#### [Textauszug]
Samstagskolumne Peter J. König 20.06.2015

Die Mär, dass mit der Drachme alles besser werden würde, ist Augenwischerei.

Jetzt wo die griechische Tragödie dem letzten Aufzug zustrebt, sollte noch einmal in aller Sachlichkeit und bei Abwägung aller Interessen der Versuch unternommen werden, allgemeinverständlich und umfassend zu hinterfragen, worum es eigentlich geht? 

Damit man ein etwaiges Bild der Lage in Griechenland sich vorstellen kann, kommt man nicht umhin einen Blick in die moderne griechische Geschichte zu werfen. Deshalb muss man zurückgehen bis zum 2.Weltkrieg, als Griechenland von Deutschland und Italien erobert worden ist, und Italien den weitaus größeren Teil des Landes besetzt hielt, so z.B. die gesamte griechischen Inselwelt. 

Gleichzeitig wurde der Widerstand auf dem gesamten besetzten Territorium immer intensiver, worauf auch die Vergeltungsmaßnahmen der deutschen Sicherheitsbatallione immer brutaler ausfielen. Insgesamt wurden seitens der deutschen Wehrmacht 20.650 Partisanen getötet und 4785 Geiseln erschossen. Gleichzeitig hat man 60.000 Juden aus Saloniki in deutsche Vernichtungslager deportiert. Dies zu kommentieren erübrigt sich, die Taten und die Zahlen sprechen für sich selbst.

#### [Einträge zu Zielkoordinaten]
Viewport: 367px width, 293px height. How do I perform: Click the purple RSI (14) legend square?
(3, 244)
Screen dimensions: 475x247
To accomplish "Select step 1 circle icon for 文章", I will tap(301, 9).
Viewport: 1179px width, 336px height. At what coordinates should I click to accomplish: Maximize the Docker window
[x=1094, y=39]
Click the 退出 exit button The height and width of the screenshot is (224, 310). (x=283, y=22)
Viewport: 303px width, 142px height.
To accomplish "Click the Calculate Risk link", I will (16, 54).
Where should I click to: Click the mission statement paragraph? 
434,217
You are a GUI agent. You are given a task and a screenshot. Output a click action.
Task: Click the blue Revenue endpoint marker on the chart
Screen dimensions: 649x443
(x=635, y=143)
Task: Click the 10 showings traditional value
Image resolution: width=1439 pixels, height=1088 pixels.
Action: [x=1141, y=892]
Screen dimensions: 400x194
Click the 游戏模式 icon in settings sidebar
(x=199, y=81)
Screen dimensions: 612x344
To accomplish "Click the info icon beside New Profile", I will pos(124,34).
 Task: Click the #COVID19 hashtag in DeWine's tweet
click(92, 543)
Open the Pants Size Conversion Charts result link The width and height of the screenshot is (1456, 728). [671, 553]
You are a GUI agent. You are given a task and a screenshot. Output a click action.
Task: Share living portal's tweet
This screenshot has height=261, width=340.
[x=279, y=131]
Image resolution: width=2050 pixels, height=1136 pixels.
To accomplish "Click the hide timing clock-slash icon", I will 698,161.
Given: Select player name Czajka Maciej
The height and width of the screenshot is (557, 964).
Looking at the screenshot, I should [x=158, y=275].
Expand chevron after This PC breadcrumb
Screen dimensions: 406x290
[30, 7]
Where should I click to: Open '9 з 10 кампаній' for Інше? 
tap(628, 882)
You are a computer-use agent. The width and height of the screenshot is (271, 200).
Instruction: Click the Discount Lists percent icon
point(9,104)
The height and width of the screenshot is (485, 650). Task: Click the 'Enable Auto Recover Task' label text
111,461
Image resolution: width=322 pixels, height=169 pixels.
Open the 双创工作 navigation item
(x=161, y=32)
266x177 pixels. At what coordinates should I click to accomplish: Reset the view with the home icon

#### [Aufgabenstellung]
Zitieren Sie aus der obigen Kolumne über Griechenland wörtlich alles von „Samstagskolumne Peter J.“ bis hinunter zu „es eigentlich geht?“.

#### [Lösung]
Samstagskolumne Peter J. König 20.06.2015

Die Mär, dass mit der Drachme alles besser werden würde, ist Augenwischerei.

Jetzt wo die griechische Tragödie dem letzten Aufzug zustrebt, sollte noch einmal in aller Sachlichkeit und bei Abwägung aller Interessen der Versuch unternommen werden, allgemeinverständlich und umfassend zu hinterfragen, worum es eigentlich geht?